Input records below:

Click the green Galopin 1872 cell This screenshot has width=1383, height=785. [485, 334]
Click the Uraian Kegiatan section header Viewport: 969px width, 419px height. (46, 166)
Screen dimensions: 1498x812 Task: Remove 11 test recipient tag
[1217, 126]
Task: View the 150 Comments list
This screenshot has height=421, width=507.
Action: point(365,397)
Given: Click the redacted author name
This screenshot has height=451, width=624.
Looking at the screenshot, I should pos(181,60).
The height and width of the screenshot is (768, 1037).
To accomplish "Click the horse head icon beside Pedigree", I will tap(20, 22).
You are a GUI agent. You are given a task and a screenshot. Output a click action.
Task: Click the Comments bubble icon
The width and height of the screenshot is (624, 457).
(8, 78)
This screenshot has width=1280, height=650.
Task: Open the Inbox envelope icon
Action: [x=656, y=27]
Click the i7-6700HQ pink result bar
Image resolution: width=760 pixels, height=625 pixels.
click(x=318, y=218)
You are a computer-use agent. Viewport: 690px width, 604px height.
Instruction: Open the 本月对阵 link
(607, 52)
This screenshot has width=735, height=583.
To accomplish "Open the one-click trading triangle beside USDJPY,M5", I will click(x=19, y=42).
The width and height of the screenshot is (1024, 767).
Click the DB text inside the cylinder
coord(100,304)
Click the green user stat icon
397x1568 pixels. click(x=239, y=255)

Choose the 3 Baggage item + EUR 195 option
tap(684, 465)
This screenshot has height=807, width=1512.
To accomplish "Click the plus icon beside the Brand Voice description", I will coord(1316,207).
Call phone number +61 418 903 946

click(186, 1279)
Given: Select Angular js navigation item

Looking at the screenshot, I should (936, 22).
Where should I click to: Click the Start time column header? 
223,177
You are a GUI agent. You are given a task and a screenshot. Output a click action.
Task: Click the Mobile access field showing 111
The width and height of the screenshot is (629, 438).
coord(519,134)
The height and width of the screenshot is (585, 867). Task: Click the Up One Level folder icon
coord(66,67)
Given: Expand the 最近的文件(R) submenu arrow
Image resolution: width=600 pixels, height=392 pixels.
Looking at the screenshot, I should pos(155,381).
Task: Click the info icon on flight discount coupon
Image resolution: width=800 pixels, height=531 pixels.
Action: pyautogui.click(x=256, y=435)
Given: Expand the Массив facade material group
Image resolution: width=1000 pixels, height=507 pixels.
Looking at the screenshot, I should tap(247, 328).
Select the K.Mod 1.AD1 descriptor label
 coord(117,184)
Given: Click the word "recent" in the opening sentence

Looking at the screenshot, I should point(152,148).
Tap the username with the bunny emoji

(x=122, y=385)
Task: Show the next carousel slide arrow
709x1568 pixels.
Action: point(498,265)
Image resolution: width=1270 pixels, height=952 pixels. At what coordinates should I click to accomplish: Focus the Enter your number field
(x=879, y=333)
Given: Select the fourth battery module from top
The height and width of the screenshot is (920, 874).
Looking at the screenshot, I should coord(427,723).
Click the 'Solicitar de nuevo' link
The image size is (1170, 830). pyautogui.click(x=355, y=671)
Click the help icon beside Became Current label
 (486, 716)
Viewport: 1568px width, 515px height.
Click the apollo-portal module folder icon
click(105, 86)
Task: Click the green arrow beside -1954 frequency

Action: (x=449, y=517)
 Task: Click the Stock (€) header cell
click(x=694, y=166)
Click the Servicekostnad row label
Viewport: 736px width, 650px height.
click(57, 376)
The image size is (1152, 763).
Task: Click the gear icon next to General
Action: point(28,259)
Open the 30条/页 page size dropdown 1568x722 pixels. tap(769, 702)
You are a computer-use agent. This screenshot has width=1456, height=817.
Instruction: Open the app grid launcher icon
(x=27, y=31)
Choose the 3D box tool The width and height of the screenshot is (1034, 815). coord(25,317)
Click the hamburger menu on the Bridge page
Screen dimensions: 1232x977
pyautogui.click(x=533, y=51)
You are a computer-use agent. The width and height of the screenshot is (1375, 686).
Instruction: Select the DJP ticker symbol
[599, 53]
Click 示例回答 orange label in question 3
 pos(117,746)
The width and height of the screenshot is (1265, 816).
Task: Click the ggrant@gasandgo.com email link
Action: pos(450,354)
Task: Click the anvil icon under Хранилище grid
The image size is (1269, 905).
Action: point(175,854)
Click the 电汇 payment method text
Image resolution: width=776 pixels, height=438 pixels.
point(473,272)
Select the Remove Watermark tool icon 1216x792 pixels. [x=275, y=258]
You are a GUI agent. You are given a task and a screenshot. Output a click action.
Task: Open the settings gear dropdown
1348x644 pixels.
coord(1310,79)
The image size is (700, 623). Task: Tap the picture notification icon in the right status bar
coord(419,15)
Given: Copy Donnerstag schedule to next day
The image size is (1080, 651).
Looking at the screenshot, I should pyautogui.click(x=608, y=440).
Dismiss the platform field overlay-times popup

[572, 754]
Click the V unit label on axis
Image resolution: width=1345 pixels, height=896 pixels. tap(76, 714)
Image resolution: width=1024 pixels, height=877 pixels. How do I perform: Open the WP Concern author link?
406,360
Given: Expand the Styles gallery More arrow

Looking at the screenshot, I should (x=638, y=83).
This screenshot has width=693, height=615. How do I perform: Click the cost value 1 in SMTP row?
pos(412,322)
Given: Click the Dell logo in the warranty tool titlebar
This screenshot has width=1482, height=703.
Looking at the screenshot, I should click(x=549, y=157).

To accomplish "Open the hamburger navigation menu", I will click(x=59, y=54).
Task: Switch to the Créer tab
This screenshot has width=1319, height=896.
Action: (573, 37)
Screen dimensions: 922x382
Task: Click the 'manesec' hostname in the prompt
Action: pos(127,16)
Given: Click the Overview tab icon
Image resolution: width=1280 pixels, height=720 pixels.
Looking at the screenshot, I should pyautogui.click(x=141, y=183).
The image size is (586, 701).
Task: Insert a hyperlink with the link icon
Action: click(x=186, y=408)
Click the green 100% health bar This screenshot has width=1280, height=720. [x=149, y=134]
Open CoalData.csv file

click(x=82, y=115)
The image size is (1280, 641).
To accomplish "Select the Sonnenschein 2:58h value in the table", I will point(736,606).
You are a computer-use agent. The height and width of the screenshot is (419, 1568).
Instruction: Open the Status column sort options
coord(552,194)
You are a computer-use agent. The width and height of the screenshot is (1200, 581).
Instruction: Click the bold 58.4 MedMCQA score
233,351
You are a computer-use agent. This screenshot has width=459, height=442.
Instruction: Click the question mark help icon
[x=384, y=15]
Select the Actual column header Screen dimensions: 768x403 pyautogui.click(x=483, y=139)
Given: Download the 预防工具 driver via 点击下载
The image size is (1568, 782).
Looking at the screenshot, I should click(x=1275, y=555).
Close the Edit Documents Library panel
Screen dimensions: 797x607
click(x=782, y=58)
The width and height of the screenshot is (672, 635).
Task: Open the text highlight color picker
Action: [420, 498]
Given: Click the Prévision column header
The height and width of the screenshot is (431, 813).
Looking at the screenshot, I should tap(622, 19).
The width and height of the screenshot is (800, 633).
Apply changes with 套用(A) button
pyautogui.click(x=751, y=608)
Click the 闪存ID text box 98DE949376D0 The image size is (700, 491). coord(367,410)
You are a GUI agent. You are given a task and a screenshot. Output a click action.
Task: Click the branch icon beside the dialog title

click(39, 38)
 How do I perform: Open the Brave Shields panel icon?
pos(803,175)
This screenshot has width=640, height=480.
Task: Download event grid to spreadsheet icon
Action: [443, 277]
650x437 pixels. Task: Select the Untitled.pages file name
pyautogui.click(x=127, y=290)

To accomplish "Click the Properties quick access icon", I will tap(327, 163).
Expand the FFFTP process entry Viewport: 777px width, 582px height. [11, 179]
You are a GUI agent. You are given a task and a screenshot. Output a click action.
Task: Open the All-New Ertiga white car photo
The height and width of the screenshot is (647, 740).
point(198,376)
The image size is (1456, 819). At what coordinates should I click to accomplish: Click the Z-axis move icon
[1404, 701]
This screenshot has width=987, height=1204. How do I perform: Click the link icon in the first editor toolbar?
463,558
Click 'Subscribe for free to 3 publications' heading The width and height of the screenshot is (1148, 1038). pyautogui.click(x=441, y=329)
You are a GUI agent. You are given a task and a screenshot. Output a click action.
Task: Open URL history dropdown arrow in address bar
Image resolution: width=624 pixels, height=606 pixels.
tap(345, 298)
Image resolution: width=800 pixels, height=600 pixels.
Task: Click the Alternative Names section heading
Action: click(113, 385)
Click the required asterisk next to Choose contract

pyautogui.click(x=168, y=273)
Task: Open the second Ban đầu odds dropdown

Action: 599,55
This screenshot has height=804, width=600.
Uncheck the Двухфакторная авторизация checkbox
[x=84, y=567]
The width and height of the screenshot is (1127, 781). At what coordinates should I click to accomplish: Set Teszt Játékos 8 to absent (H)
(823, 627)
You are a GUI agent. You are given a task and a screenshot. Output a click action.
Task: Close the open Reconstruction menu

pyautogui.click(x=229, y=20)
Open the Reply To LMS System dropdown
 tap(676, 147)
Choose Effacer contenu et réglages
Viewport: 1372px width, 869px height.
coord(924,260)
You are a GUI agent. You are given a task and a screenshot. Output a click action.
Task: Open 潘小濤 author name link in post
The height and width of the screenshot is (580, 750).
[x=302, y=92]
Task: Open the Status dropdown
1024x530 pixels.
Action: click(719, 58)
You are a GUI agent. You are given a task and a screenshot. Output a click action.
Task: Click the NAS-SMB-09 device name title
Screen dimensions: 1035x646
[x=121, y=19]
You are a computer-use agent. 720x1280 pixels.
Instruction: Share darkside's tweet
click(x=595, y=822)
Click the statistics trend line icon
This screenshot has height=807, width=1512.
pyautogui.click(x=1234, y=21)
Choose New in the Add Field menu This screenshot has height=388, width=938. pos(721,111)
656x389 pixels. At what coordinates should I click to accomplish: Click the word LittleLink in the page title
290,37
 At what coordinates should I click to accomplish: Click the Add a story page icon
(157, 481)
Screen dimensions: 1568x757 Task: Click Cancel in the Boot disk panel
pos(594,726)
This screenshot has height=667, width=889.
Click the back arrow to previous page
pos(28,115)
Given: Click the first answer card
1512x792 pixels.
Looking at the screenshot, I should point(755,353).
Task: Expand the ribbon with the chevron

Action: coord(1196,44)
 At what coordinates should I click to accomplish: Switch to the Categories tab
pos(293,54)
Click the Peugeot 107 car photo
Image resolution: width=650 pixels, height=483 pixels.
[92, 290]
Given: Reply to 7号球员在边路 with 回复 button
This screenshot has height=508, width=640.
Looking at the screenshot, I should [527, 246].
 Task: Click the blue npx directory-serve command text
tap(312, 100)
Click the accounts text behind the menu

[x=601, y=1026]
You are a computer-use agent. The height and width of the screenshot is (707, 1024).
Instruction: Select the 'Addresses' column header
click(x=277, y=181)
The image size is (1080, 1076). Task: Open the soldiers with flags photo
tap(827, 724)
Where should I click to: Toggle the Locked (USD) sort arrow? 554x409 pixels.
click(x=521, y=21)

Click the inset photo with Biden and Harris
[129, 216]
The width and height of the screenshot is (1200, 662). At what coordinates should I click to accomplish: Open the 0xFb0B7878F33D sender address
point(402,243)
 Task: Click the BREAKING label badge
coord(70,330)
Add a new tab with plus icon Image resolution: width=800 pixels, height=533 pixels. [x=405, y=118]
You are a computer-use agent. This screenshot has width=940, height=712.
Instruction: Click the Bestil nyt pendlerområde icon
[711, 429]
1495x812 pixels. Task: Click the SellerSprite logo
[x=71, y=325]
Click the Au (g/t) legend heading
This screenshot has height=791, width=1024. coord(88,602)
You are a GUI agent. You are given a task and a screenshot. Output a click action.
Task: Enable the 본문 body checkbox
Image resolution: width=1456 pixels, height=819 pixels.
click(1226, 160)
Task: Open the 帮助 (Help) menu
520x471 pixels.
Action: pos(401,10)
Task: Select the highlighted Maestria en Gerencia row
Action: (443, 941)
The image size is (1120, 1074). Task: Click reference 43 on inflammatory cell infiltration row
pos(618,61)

End of Input records.

__Problem to work on__
Every line from the one holding "Task: Enable the 본문 body checkbox" through the last line of the listing above should be set down exactly, and nothing more.

__Task output__
Task: Enable the 본문 body checkbox
Image resolution: width=1456 pixels, height=819 pixels.
click(1226, 160)
Task: Open the 帮助 (Help) menu
520x471 pixels.
Action: pos(401,10)
Task: Select the highlighted Maestria en Gerencia row
Action: (443, 941)
The image size is (1120, 1074). Task: Click reference 43 on inflammatory cell infiltration row
pos(618,61)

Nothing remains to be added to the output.